- **WORK TO DO**
Please find each line below that contains the word "Medicine" and copy it out, treating uppercase and lowercase as different.

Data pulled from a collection
--- BEGIN ---

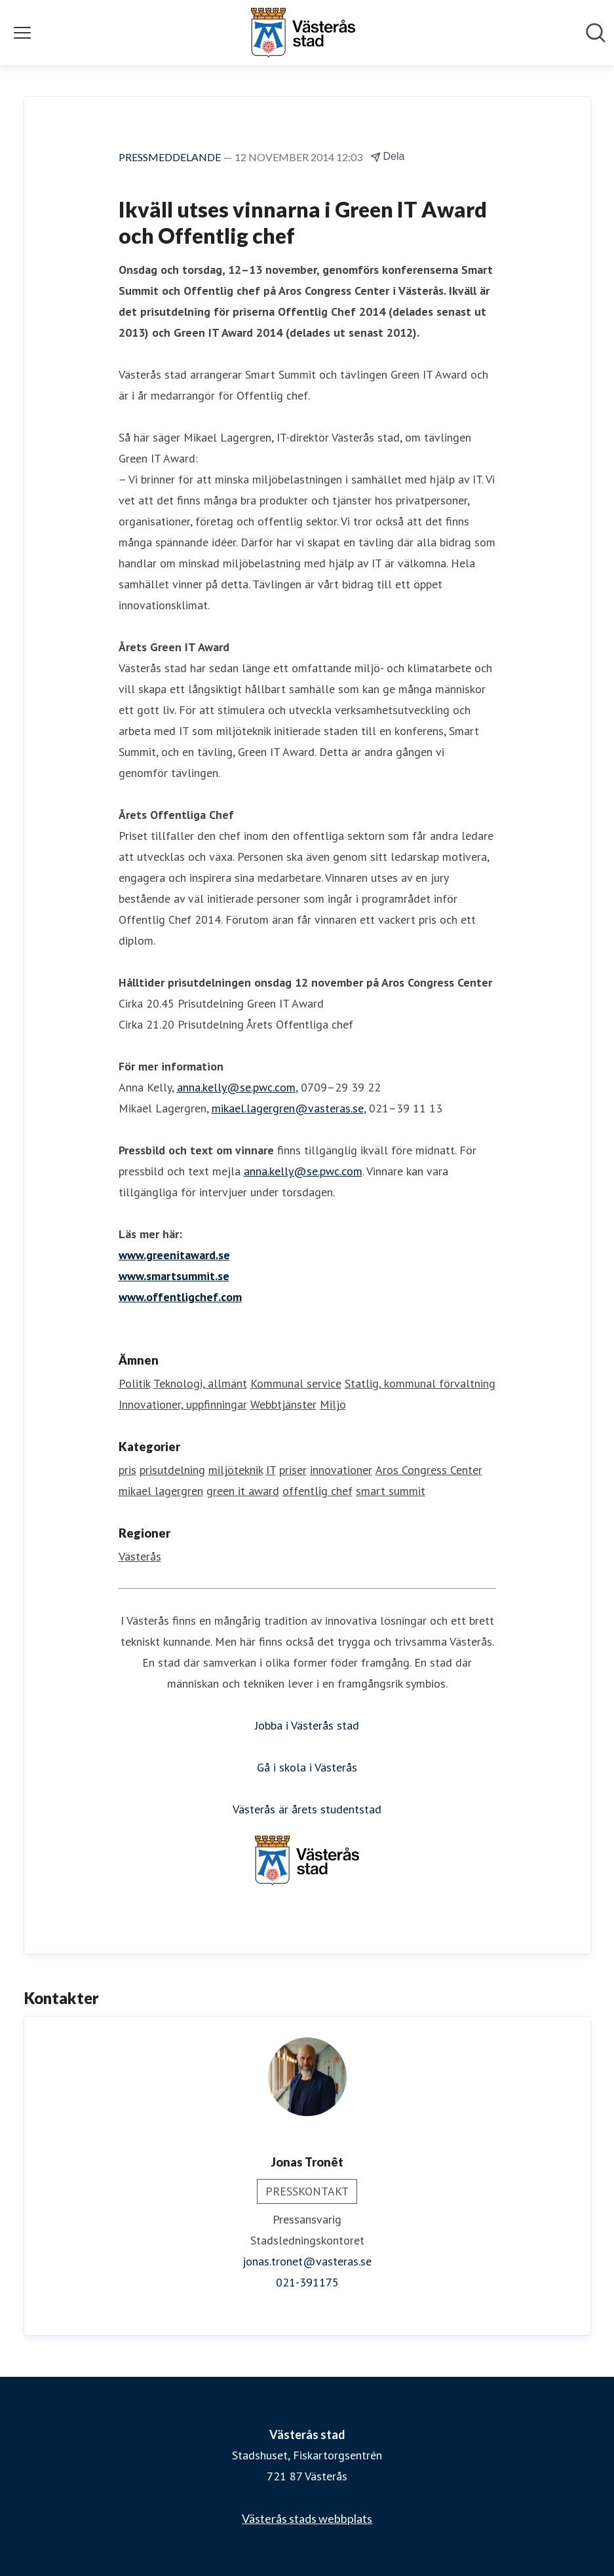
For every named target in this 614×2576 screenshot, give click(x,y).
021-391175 (307, 2282)
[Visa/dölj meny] (22, 33)
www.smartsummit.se (174, 1275)
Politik (134, 1383)
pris (127, 1469)
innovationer (341, 1469)
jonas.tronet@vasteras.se (307, 2261)
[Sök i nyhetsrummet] (595, 32)
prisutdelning (172, 1469)
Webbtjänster (283, 1404)
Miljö (333, 1404)
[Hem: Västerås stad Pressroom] (303, 33)
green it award (242, 1490)
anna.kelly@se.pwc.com (236, 1087)
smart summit (390, 1490)
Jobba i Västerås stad (307, 1725)
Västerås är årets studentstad (307, 1809)
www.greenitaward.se (174, 1254)
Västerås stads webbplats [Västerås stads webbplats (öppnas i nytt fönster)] (307, 2518)
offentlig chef (317, 1490)
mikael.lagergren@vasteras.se (288, 1108)
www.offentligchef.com (180, 1296)
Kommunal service (295, 1383)
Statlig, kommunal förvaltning (420, 1383)
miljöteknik (235, 1469)
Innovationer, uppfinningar (183, 1404)
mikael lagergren (161, 1490)
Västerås (140, 1556)
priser (293, 1469)
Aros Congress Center (428, 1469)
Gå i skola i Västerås (307, 1767)
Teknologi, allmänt (200, 1383)
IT (271, 1469)
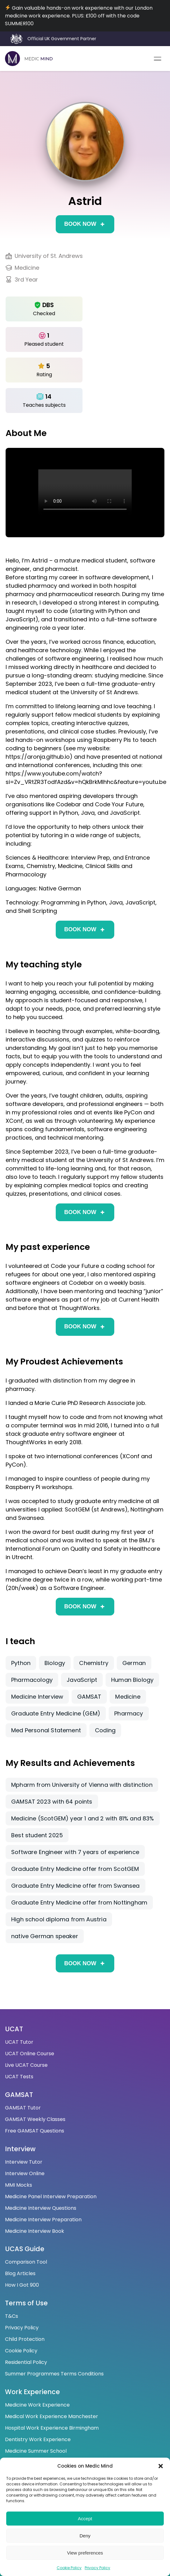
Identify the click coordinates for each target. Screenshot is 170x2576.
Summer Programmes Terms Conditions (54, 2373)
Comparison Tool (26, 2261)
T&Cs (11, 2316)
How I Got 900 (22, 2285)
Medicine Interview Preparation (43, 2219)
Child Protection (25, 2339)
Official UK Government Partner (61, 39)
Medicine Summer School (36, 2451)
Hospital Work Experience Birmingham (52, 2427)
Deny (84, 2535)
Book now (80, 224)
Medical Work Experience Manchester (51, 2416)
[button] (161, 2466)
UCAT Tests (19, 2076)
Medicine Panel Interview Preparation (51, 2196)
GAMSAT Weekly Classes (35, 2119)
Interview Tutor (23, 2162)
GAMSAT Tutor (23, 2107)
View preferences (85, 2552)
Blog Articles (20, 2273)
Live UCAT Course (26, 2065)
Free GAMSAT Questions (34, 2130)
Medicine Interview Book (34, 2231)
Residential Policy (26, 2362)
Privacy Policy (97, 2567)
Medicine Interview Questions (40, 2208)
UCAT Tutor (19, 2042)
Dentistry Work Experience (38, 2439)
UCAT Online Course (29, 2053)
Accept (85, 2518)
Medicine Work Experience (37, 2404)
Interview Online (25, 2173)
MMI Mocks (18, 2185)
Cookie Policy (69, 2567)
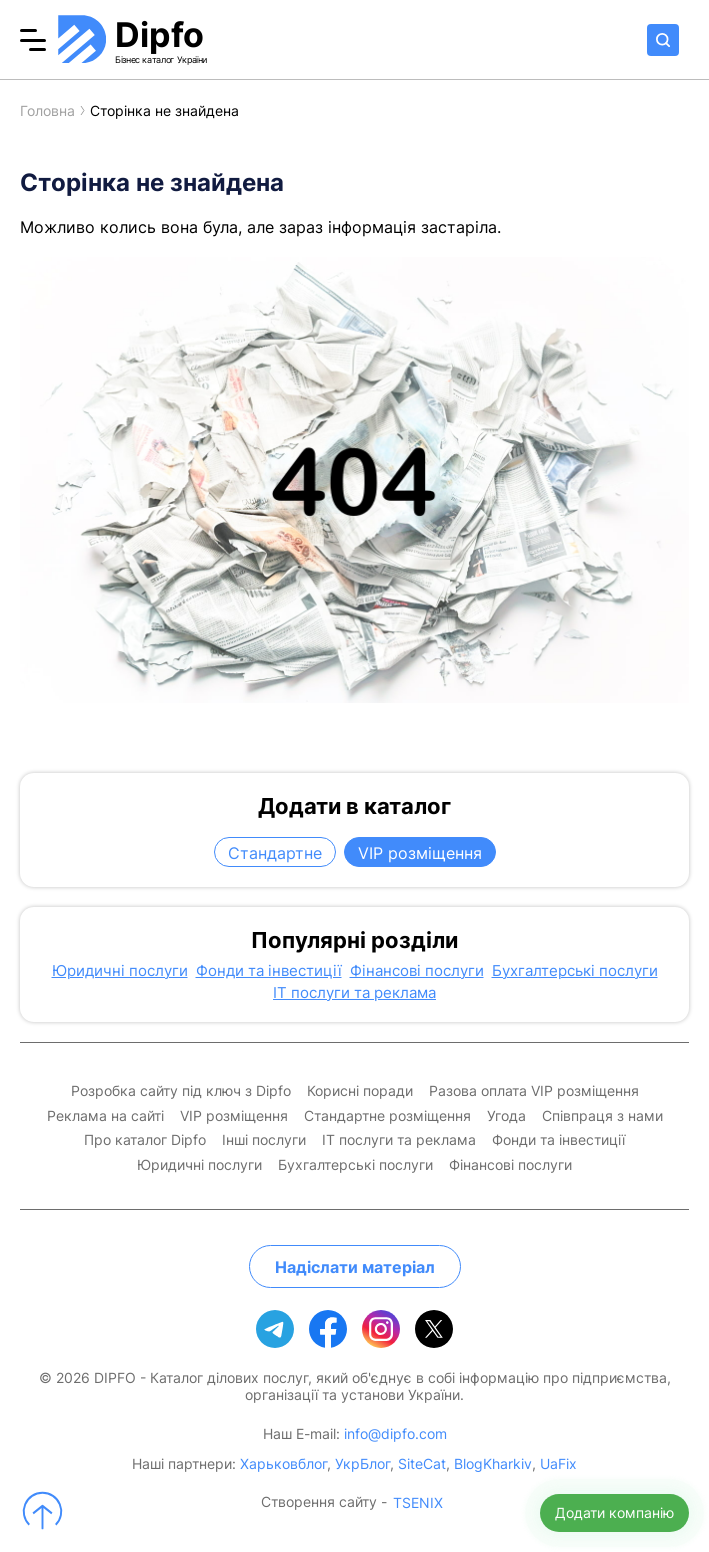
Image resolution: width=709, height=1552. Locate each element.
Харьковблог (283, 1463)
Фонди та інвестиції (269, 971)
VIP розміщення (420, 853)
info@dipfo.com (395, 1433)
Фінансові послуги (417, 971)
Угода (506, 1116)
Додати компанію (614, 1512)
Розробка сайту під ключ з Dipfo (181, 1091)
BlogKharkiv (493, 1463)
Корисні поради (360, 1091)
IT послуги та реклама (354, 993)
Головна (47, 110)
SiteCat (422, 1463)
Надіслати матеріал (355, 1267)
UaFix (558, 1463)
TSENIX (418, 1503)
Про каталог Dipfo (145, 1140)
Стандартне (275, 853)
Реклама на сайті (105, 1116)
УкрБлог (362, 1463)
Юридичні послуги (120, 971)
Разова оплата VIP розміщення (534, 1091)
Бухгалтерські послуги (575, 971)
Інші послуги (264, 1140)
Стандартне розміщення (387, 1116)
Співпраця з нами (602, 1116)
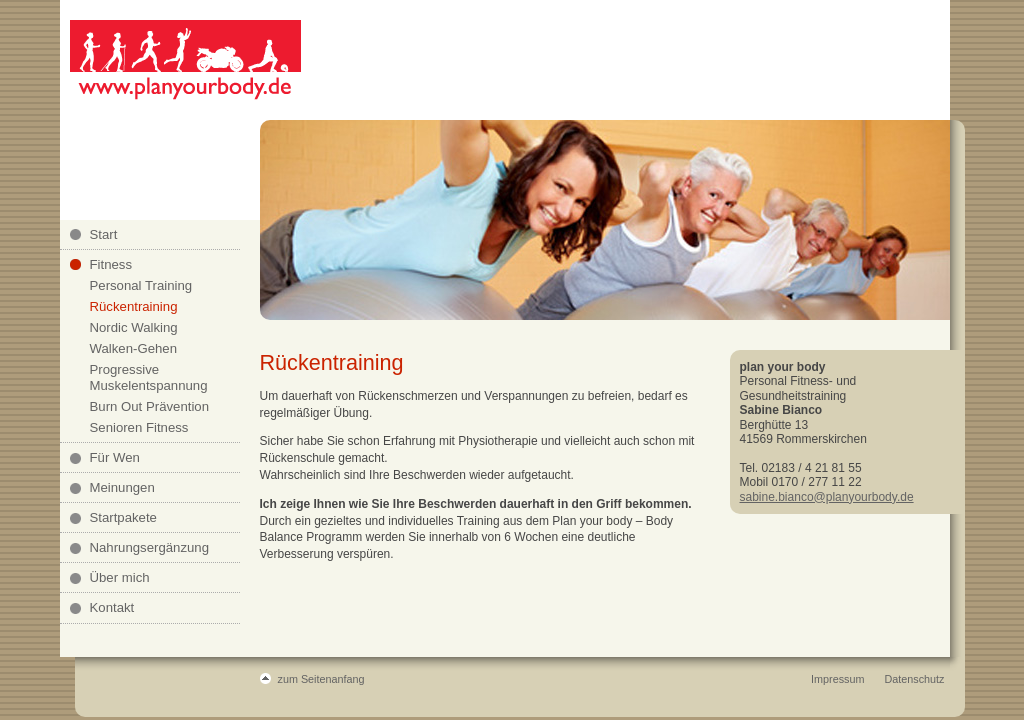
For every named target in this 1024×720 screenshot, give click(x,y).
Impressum (837, 679)
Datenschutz (914, 679)
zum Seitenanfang (321, 679)
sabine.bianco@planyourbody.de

--- END ---

- **WRITTEN RESPONSE**
Medicine Interview Preparation (43, 2219)
Medicine Summer School (36, 2451)
Medicine Panel Interview Preparation (51, 2196)
Medicine Interview Book (34, 2231)
Medicine Interview Questions (40, 2208)
Medicine Work Experience (37, 2404)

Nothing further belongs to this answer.